- **EXERCISE PROMPT**
Each entry should be quoted word for word, including every mark of punctuation.

- **SUPPLIED RECORDS**
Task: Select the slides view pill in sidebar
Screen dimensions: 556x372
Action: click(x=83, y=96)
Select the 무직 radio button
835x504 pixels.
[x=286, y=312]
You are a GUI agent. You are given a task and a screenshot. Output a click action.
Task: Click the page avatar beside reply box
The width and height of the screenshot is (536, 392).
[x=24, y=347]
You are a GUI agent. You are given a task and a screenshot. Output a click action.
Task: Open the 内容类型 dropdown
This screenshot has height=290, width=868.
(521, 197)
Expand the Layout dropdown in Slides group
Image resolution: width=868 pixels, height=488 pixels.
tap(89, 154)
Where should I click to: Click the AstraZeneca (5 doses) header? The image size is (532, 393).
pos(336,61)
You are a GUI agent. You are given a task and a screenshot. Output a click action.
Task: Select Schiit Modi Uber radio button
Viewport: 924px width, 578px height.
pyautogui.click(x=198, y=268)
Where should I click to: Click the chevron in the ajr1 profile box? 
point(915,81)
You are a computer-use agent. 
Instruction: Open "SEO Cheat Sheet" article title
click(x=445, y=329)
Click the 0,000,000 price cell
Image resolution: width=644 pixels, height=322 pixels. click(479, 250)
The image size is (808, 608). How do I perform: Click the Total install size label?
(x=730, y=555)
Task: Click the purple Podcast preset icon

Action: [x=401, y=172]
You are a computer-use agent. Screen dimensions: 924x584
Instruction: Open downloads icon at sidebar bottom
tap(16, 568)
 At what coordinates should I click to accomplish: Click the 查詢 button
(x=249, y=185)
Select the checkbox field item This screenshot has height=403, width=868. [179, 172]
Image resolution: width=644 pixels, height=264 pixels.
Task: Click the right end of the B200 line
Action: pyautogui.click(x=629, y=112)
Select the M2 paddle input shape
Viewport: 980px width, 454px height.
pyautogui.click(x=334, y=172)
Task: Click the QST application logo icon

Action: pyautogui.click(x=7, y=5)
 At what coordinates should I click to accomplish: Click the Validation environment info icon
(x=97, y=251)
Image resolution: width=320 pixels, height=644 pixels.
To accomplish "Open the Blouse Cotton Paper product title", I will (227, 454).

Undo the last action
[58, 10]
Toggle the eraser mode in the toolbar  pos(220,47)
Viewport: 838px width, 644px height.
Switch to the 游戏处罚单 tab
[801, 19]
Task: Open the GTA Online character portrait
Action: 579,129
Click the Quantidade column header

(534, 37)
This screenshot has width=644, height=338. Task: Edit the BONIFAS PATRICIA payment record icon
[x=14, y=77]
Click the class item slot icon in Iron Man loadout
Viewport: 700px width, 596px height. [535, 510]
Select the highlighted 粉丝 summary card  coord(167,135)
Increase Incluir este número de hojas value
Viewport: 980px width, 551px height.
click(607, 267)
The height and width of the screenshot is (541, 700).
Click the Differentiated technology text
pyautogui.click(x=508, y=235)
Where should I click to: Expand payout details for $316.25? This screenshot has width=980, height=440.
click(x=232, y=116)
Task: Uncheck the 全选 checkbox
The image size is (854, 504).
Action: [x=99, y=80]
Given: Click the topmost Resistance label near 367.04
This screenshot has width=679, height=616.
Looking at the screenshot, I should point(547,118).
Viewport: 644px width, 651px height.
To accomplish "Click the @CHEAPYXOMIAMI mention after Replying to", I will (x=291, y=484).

- **SOLUTION BELOW**
Task: Select the slides view pill in sidebar
Screen dimensions: 556x372
Action: click(x=83, y=96)
Select the 무직 radio button
835x504 pixels.
[x=286, y=312]
You are a GUI agent. You are given a task and a screenshot. Output a click action.
Task: Click the page avatar beside reply box
The width and height of the screenshot is (536, 392).
[x=24, y=347]
You are a GUI agent. You are given a task and a screenshot. Output a click action.
Task: Open the 内容类型 dropdown
This screenshot has height=290, width=868.
(521, 197)
Expand the Layout dropdown in Slides group
Image resolution: width=868 pixels, height=488 pixels.
tap(89, 154)
Where should I click to: Click the AstraZeneca (5 doses) header? The image size is (532, 393).
pos(336,61)
You are a GUI agent. You are given a task and a screenshot. Output a click action.
Task: Select Schiit Modi Uber radio button
Viewport: 924px width, 578px height.
pyautogui.click(x=198, y=268)
Where should I click to: Click the chevron in the ajr1 profile box? 
point(915,81)
You are a computer-use agent. 
Instruction: Open "SEO Cheat Sheet" article title
click(x=445, y=329)
Click the 0,000,000 price cell
Image resolution: width=644 pixels, height=322 pixels. click(479, 250)
The image size is (808, 608). How do I perform: Click the Total install size label?
(x=730, y=555)
Task: Click the purple Podcast preset icon

Action: [x=401, y=172]
You are a computer-use agent. Screen dimensions: 924x584
Instruction: Open downloads icon at sidebar bottom
tap(16, 568)
 At what coordinates should I click to accomplish: Click the 查詢 button
(x=249, y=185)
Select the checkbox field item This screenshot has height=403, width=868. [179, 172]
Image resolution: width=644 pixels, height=264 pixels.
Task: Click the right end of the B200 line
Action: pyautogui.click(x=629, y=112)
Select the M2 paddle input shape
Viewport: 980px width, 454px height.
pyautogui.click(x=334, y=172)
Task: Click the QST application logo icon

Action: pyautogui.click(x=7, y=5)
 At what coordinates should I click to accomplish: Click the Validation environment info icon
(x=97, y=251)
Image resolution: width=320 pixels, height=644 pixels.
To accomplish "Open the Blouse Cotton Paper product title", I will (227, 454).

Undo the last action
[58, 10]
Toggle the eraser mode in the toolbar  pos(220,47)
Viewport: 838px width, 644px height.
Switch to the 游戏处罚单 tab
[801, 19]
Task: Open the GTA Online character portrait
Action: 579,129
Click the Quantidade column header

(534, 37)
This screenshot has width=644, height=338. Task: Edit the BONIFAS PATRICIA payment record icon
[x=14, y=77]
Click the class item slot icon in Iron Man loadout
Viewport: 700px width, 596px height. [535, 510]
Select the highlighted 粉丝 summary card  coord(167,135)
Increase Incluir este número de hojas value
Viewport: 980px width, 551px height.
click(607, 267)
The height and width of the screenshot is (541, 700).
Click the Differentiated technology text
pyautogui.click(x=508, y=235)
Where should I click to: Expand payout details for $316.25? This screenshot has width=980, height=440.
click(x=232, y=116)
Task: Uncheck the 全选 checkbox
The image size is (854, 504).
Action: [x=99, y=80]
Given: Click the topmost Resistance label near 367.04
This screenshot has width=679, height=616.
Looking at the screenshot, I should point(547,118).
Viewport: 644px width, 651px height.
To accomplish "Click the @CHEAPYXOMIAMI mention after Replying to", I will (x=291, y=484).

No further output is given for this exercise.